Of deze verbondsakte echt de oorzaak was van een oorlog die meteen uitbarstte is niet geheel te bevestigen. Het is wel een feit dat met de moord op Kabeljauw Klaes van Zwieten op 23 augustus 1350 helemaal de ban gebroken was. De gewestelijke steden kozen nadien meestal een Kabeljauwse bewindvoerder in het bestuur van de stad. Het is bekend dat er in de periode 1350-51, 1391-94 en 1420-28 een verbondsakte werd getekend.[2] Jan van Arkel, Jan van Egmont en Gerard van Heemskerk waren de eersten die de akte ondertekenden met als reden dat ze allen financieel schade hadden geleden, door verlies van belangrijke functies en posten. In november sloot Gijsbrecht van Nijenrode zich bij dit verbond aan en later ook de heren van Raaphorst en Kralingen.

Op 17 oktober 1391 werd er een nieuwe verbondsakte getekend en zelfs bekrachtigd door Albrecht van Beieren. De naam "Kabeljauw" werd nog steeds niet gebruikt, maar de formulering luidde: een formeel verbond ter bescherming tegen "lude, die ons belasten wille"[3]. Pas in 1428, in een akte gesloten tijdens de Zoen van Delft, werd voor het eerst gesproken over Hoeken en Kabeljauwen als: dat niemand uitgesloten mag worden "noch Houck, noch van Cabeljau"[4]

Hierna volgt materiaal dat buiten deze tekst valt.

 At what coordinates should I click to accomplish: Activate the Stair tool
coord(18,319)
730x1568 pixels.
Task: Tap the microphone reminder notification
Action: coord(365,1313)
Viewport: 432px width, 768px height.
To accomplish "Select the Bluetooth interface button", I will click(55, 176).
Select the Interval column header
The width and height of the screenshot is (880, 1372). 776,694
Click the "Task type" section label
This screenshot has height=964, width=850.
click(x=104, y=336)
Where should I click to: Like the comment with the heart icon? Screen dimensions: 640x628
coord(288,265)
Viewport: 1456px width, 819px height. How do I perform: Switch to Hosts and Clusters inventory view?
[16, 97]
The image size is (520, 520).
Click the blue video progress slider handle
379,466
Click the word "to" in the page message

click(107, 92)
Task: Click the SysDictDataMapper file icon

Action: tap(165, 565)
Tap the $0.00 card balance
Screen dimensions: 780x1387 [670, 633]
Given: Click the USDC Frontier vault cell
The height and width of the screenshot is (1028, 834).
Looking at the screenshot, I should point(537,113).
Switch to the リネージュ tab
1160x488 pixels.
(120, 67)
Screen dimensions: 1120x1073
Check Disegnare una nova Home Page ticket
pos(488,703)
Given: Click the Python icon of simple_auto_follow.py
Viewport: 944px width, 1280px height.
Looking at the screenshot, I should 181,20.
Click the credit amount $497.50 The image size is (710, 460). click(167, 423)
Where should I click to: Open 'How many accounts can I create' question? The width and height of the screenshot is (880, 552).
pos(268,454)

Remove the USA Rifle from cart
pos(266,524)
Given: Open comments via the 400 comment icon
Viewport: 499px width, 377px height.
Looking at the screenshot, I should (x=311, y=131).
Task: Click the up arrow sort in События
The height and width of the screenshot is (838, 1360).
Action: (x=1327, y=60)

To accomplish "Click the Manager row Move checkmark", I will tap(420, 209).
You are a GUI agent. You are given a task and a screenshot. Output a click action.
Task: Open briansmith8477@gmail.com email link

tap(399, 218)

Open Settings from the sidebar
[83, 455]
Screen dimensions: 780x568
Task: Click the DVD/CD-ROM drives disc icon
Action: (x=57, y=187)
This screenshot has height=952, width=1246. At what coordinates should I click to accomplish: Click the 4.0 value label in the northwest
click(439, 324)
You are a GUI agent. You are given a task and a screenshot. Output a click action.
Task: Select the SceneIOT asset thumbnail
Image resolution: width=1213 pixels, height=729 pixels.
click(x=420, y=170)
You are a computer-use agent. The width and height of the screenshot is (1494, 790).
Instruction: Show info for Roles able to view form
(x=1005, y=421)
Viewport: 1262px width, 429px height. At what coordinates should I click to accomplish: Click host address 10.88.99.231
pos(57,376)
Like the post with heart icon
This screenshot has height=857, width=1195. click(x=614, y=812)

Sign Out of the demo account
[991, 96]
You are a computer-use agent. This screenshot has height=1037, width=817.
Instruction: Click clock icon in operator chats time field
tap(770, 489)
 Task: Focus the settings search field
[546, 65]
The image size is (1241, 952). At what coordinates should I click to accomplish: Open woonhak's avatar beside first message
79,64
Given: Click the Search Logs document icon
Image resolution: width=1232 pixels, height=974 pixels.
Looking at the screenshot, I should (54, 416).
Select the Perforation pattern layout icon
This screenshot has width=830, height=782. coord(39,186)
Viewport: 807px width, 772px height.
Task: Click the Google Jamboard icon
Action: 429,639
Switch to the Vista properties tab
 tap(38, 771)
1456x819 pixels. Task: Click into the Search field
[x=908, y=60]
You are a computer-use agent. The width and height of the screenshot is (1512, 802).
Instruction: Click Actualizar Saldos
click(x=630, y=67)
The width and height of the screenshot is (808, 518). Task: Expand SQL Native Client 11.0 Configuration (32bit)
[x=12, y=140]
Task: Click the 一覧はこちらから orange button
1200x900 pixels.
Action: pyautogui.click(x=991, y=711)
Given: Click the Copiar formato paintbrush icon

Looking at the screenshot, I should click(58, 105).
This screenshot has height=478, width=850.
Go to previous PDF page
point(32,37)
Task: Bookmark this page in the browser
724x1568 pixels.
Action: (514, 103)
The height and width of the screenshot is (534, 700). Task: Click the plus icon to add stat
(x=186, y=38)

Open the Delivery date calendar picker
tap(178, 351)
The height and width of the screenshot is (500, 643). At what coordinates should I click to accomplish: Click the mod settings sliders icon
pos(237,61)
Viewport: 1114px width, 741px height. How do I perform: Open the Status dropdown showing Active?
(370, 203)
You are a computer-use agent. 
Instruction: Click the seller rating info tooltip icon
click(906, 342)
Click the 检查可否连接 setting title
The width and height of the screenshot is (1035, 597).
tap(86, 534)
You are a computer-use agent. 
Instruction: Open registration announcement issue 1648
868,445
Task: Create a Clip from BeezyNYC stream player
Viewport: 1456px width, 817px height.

Als tegenhanger werd op 5 september 1350 een Hoekse verbondsakte getekend. Op 26 september 1351 werd een nieuw verbond ondertekend met betrekking op 12 steden (inclusief Vlaardingen, dat geen stadsrechten had), deze maakte een verdrag dat de steden elkaar bijvielen als de graaf hun bedreigde of zijn beloftes niet na kwam. Dit verdrag is nog goed bewaard in de archieven en bezegeld met elf stadszegels[5].